TASK DESCRIPTION -
Search the records for the string "Select", then copy each line where it appears.

(GIVEN INFORMATION)

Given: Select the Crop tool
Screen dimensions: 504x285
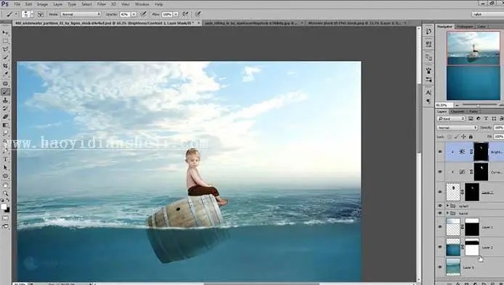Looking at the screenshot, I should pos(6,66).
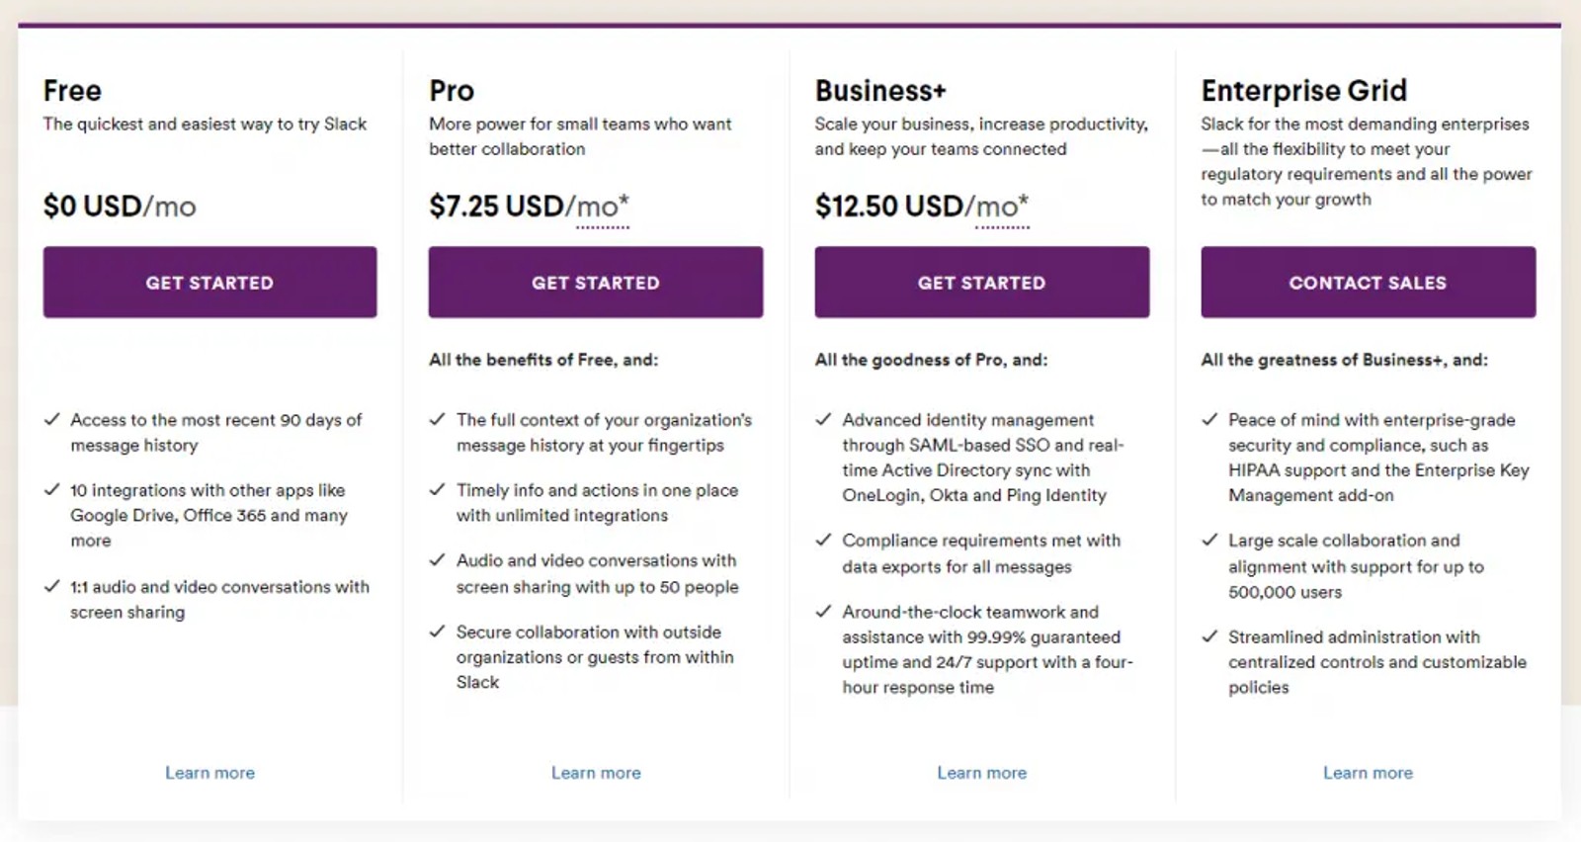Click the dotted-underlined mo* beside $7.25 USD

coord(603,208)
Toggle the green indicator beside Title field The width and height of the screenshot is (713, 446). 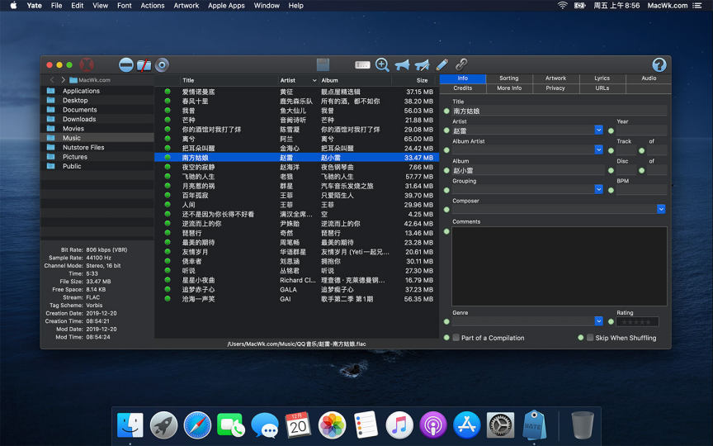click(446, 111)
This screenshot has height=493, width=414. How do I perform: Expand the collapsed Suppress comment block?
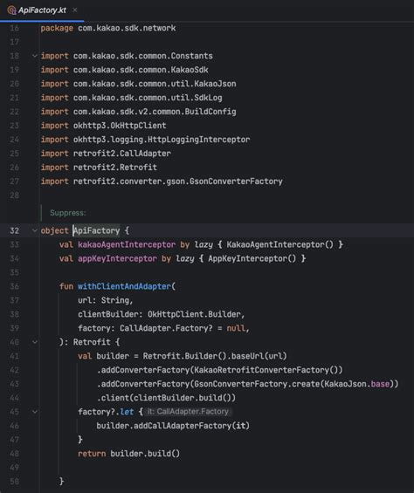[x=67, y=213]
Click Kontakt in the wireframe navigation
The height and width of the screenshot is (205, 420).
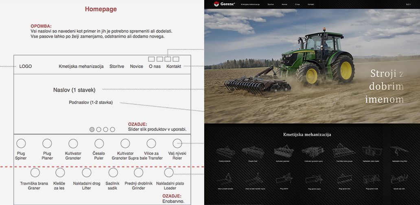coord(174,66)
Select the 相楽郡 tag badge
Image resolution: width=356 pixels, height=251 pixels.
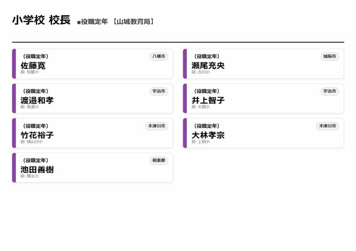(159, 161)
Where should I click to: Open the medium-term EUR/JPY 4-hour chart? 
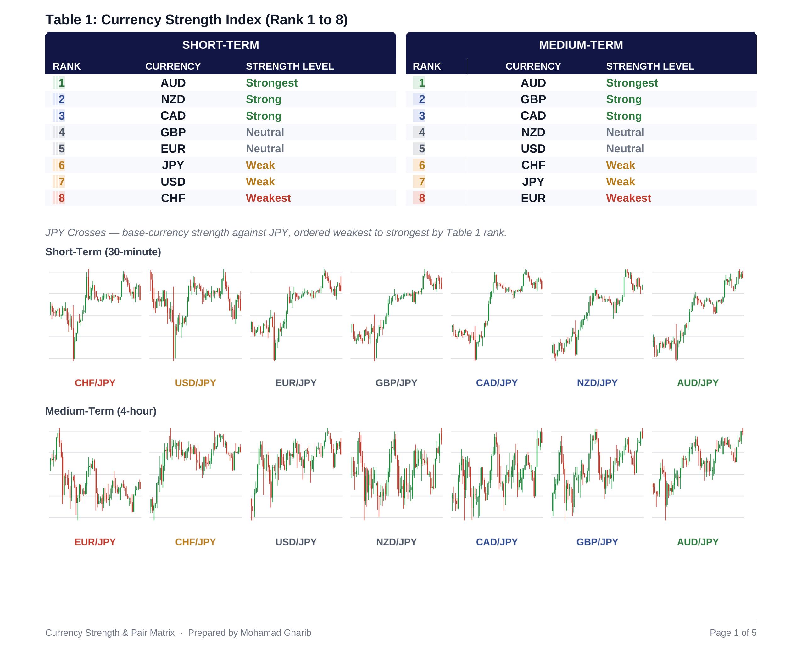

(End GIVEN INFORMATION)

RESULT OF THIS TASK -
Given: Select the Crop tool
Select the 相楽郡 tag badge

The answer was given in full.